The magic happens when creators resist the temptation to become generalists who handle every aspect of their business. Sam shouldn't spend years learning marketing when he could focus on becoming even better at solving physical problems. Meanwhile, creators skilled at marketing can help talented specialists reach their ideal audiences. This division of labor creates win-win scenarios that benefit both parties and their shared community.
Creative ecosystems thrive when members view themselves as part of a larger community rather than isolated competitors. The key insight is that sustained presence in these communities allows for deeper specialization and more valuable trade relationships. Creators who stick around for years build trust and familiarity that enables more sophisticated collaboration and mutual support.
9. Money psychology requires conscious examination and adjustment
Money psychology represents one of the most crucial "inner games" that creators must master on unconventional paths. Most people carry unconscious anchoring to their previous income levels, which can limit their earning potential in unexpected ways. Both Visa and Paul noticed they initially earned roughly the same amount in self-employment as they had in their previous jobs, suggesting psychological homeostasis around money.

## Dataset section
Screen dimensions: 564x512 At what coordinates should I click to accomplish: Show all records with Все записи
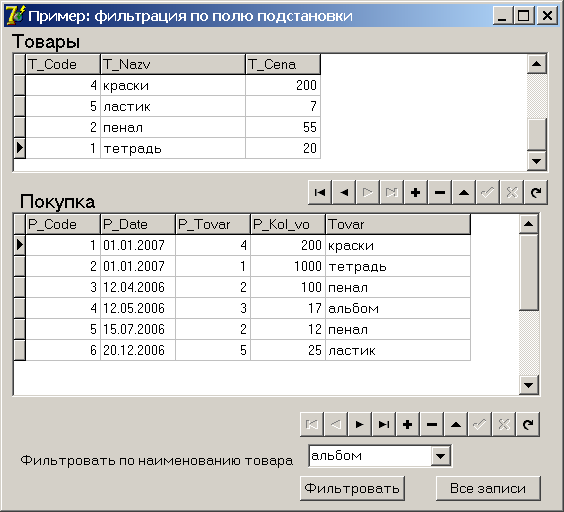(488, 488)
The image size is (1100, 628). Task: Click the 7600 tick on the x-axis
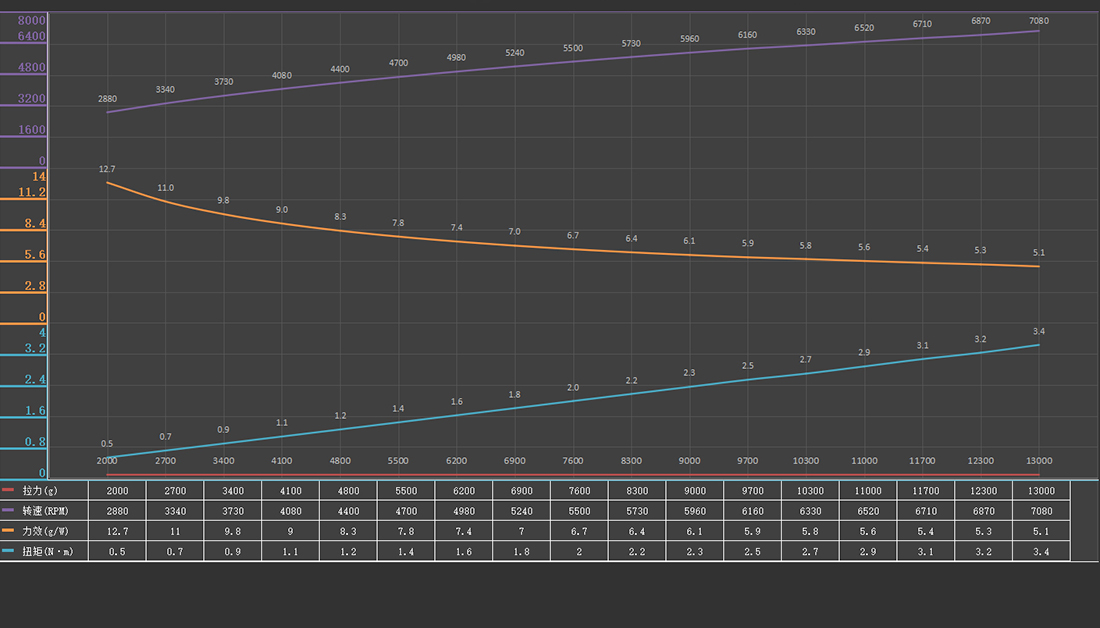[573, 461]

## To-do list
- a) List every person named in the passage about creators and money psychology.
- b) Retype the passage about creators and money psychology, starting at "Creative ecosystems thrive" and ending at "and mutual support.".

## Solutions per task
- a) Sam, Visa, Paul

- b)
Creative ecosystems thrive when members view themselves as part of a larger community rather than isolated competitors. The key insight is that sustained presence in these communities allows for deeper specialization and more valuable trade relationships. Creators who stick around for years build trust and familiarity that enables more sophisticated collaboration and mutual support.